■ What to produce
Leaving nothing out, set down all the data exactly.

■ Information shown
* * * * * * * * *

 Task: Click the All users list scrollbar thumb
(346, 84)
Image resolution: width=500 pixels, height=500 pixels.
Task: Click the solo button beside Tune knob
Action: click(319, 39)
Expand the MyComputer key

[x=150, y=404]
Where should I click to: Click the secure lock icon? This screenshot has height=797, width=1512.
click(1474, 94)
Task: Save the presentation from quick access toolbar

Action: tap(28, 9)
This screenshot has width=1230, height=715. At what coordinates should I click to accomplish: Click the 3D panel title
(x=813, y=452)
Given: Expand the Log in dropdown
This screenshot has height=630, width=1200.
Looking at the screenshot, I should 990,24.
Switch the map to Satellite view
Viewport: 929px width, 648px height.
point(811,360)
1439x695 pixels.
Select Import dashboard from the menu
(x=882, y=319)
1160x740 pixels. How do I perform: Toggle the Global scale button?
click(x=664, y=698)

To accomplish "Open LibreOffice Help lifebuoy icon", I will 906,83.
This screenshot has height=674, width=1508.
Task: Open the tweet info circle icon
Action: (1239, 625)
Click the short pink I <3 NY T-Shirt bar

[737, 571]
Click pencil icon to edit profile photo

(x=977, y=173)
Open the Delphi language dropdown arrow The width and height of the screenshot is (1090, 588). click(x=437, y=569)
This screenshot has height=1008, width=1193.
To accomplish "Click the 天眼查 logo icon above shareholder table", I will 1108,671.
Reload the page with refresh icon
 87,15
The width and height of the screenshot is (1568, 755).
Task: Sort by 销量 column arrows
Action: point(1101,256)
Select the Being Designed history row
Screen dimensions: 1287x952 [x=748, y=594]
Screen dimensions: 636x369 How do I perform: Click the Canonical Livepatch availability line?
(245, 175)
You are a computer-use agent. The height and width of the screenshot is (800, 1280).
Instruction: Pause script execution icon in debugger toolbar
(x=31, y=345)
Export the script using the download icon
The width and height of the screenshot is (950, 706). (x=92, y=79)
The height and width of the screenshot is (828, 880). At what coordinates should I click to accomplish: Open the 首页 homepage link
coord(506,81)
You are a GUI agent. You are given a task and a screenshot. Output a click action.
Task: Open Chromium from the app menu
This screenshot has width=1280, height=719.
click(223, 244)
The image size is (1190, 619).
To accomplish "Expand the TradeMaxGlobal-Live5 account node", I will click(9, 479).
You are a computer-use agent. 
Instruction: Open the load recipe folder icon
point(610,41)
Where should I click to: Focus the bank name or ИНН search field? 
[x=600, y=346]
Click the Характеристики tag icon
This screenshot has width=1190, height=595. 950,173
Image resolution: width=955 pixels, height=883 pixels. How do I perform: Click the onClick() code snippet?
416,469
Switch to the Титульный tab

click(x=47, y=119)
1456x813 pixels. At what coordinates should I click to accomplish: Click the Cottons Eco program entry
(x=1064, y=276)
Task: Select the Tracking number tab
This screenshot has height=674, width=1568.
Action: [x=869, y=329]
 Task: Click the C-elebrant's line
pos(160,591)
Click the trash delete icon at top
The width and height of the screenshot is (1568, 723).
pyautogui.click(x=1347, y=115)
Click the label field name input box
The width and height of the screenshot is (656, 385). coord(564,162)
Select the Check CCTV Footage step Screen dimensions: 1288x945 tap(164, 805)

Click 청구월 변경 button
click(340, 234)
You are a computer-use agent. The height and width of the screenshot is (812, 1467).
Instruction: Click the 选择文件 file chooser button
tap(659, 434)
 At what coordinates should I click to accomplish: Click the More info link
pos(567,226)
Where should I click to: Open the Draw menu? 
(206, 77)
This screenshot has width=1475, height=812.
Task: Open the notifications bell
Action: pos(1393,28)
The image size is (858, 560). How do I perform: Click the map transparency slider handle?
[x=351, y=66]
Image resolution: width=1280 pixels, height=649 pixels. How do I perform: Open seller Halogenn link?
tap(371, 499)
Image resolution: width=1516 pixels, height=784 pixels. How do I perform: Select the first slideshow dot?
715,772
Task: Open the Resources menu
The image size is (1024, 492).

* * * * * * * * *

■ Answer space
 Task: Click the All users list scrollbar thumb
(346, 84)
Image resolution: width=500 pixels, height=500 pixels.
Task: Click the solo button beside Tune knob
Action: click(319, 39)
Expand the MyComputer key

[x=150, y=404]
Where should I click to: Click the secure lock icon? This screenshot has height=797, width=1512.
click(1474, 94)
Task: Save the presentation from quick access toolbar

Action: tap(28, 9)
This screenshot has width=1230, height=715. At what coordinates should I click to accomplish: Click the 3D panel title
(x=813, y=452)
Given: Expand the Log in dropdown
This screenshot has height=630, width=1200.
Looking at the screenshot, I should 990,24.
Switch the map to Satellite view
Viewport: 929px width, 648px height.
point(811,360)
1439x695 pixels.
Select Import dashboard from the menu
(x=882, y=319)
1160x740 pixels. How do I perform: Toggle the Global scale button?
click(x=664, y=698)

To accomplish "Open LibreOffice Help lifebuoy icon", I will 906,83.
This screenshot has height=674, width=1508.
Task: Open the tweet info circle icon
Action: (1239, 625)
Click the short pink I <3 NY T-Shirt bar

[737, 571]
Click pencil icon to edit profile photo

(x=977, y=173)
Open the Delphi language dropdown arrow The width and height of the screenshot is (1090, 588). click(x=437, y=569)
This screenshot has height=1008, width=1193.
To accomplish "Click the 天眼查 logo icon above shareholder table", I will 1108,671.
Reload the page with refresh icon
 87,15
The width and height of the screenshot is (1568, 755).
Task: Sort by 销量 column arrows
Action: point(1101,256)
Select the Being Designed history row
Screen dimensions: 1287x952 [x=748, y=594]
Screen dimensions: 636x369 How do I perform: Click the Canonical Livepatch availability line?
(245, 175)
You are a computer-use agent. The height and width of the screenshot is (800, 1280).
Instruction: Pause script execution icon in debugger toolbar
(x=31, y=345)
Export the script using the download icon
The width and height of the screenshot is (950, 706). (x=92, y=79)
The height and width of the screenshot is (828, 880). At what coordinates should I click to accomplish: Open the 首页 homepage link
coord(506,81)
You are a GUI agent. You are given a task and a screenshot. Output a click action.
Task: Open Chromium from the app menu
This screenshot has width=1280, height=719.
click(223, 244)
The image size is (1190, 619).
To accomplish "Expand the TradeMaxGlobal-Live5 account node", I will click(9, 479).
You are a computer-use agent. 
Instruction: Open the load recipe folder icon
point(610,41)
Where should I click to: Focus the bank name or ИНН search field? 
[x=600, y=346]
Click the Характеристики tag icon
This screenshot has width=1190, height=595. 950,173
Image resolution: width=955 pixels, height=883 pixels. How do I perform: Click the onClick() code snippet?
416,469
Switch to the Титульный tab

click(x=47, y=119)
1456x813 pixels. At what coordinates should I click to accomplish: Click the Cottons Eco program entry
(x=1064, y=276)
Task: Select the Tracking number tab
This screenshot has height=674, width=1568.
Action: [x=869, y=329]
 Task: Click the C-elebrant's line
pos(160,591)
Click the trash delete icon at top
The width and height of the screenshot is (1568, 723).
pyautogui.click(x=1347, y=115)
Click the label field name input box
The width and height of the screenshot is (656, 385). coord(564,162)
Select the Check CCTV Footage step Screen dimensions: 1288x945 tap(164, 805)

Click 청구월 변경 button
click(340, 234)
You are a computer-use agent. The height and width of the screenshot is (812, 1467).
Instruction: Click the 选择文件 file chooser button
tap(659, 434)
 At what coordinates should I click to accomplish: Click the More info link
pos(567,226)
Where should I click to: Open the Draw menu? 
(206, 77)
This screenshot has width=1475, height=812.
Task: Open the notifications bell
Action: pos(1393,28)
The image size is (858, 560). How do I perform: Click the map transparency slider handle?
[x=351, y=66]
Image resolution: width=1280 pixels, height=649 pixels. How do I perform: Open seller Halogenn link?
tap(371, 499)
Image resolution: width=1516 pixels, height=784 pixels. How do I perform: Select the first slideshow dot?
715,772
Task: Open the Resources menu
The image size is (1024, 492).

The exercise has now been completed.